EXERCISE INPUT.
>>
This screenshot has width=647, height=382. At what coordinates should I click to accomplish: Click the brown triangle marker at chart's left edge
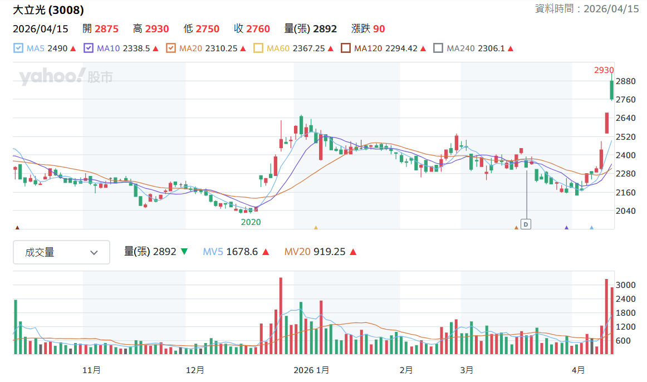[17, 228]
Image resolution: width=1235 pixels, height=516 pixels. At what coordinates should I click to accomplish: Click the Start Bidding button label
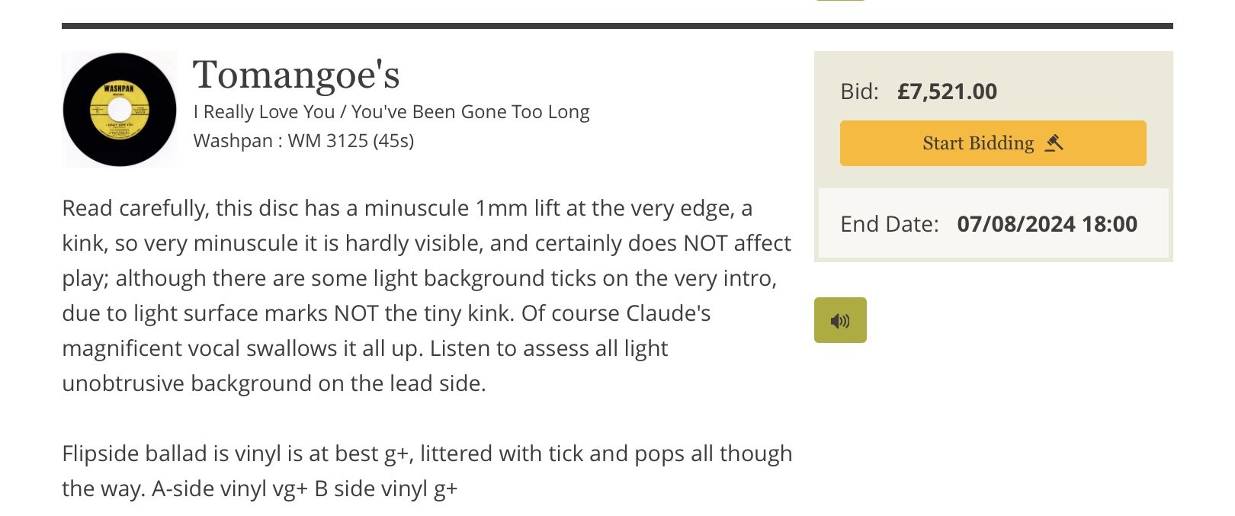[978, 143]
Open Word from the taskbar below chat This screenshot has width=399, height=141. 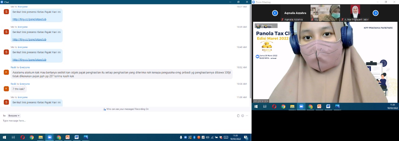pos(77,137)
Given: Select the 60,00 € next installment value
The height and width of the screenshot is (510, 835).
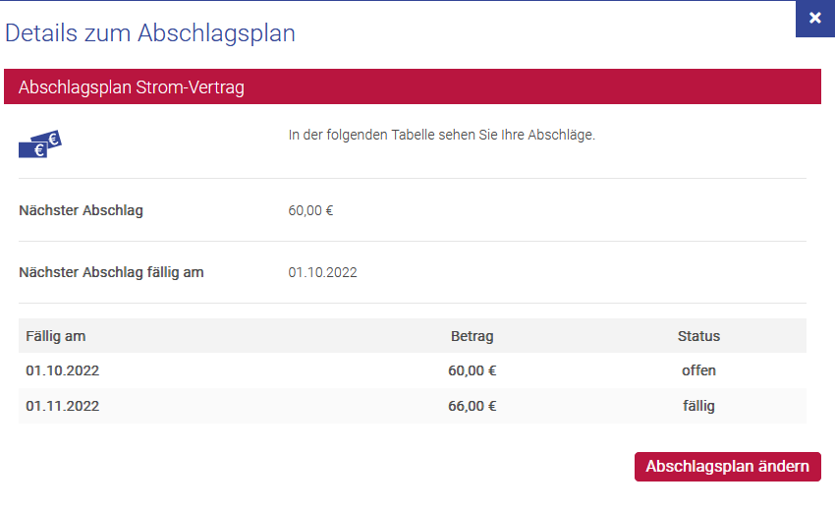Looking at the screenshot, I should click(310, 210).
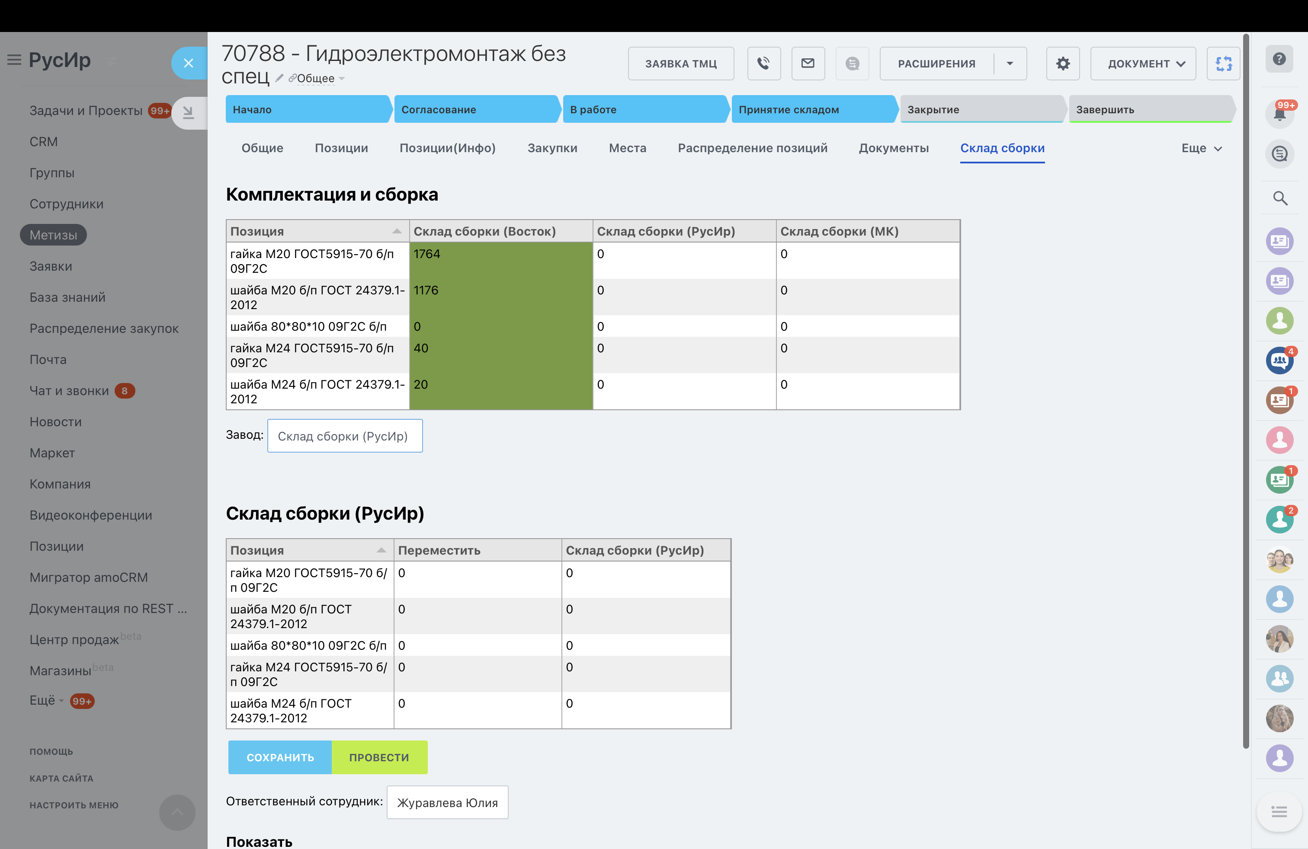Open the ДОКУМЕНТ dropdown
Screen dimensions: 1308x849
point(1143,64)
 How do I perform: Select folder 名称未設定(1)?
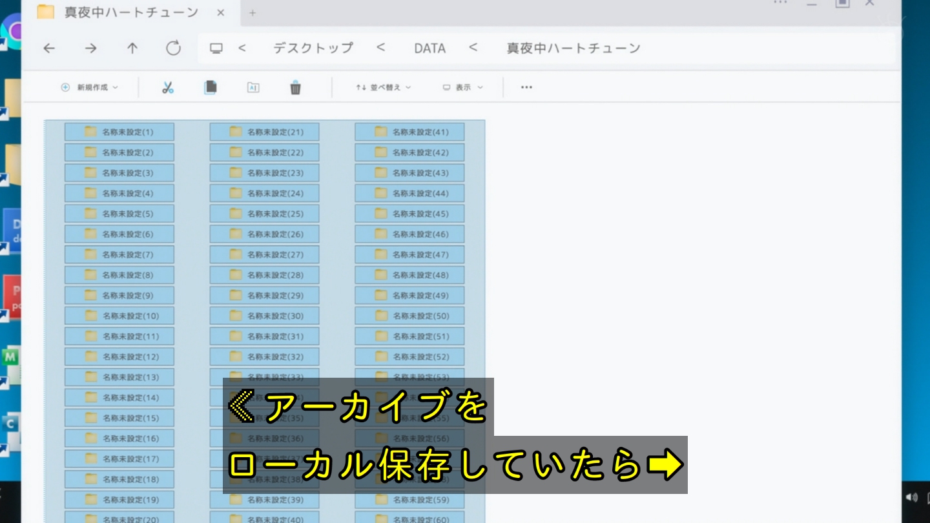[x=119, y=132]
<<
TASK TO CARRY OUT.
Identify each line of the entries that contains the string "coordinates" and copy those lines in full. Matching is case-sensitive.

RESULT.
This screenshot has width=647, height=382. At what coordinates should I click to accomplish: Click the brown triangle marker at chart's left edge
Image resolution: width=1235 pixels, height=516 pixels. At what coordinates should I click to accomplish: Click the Start Bidding button label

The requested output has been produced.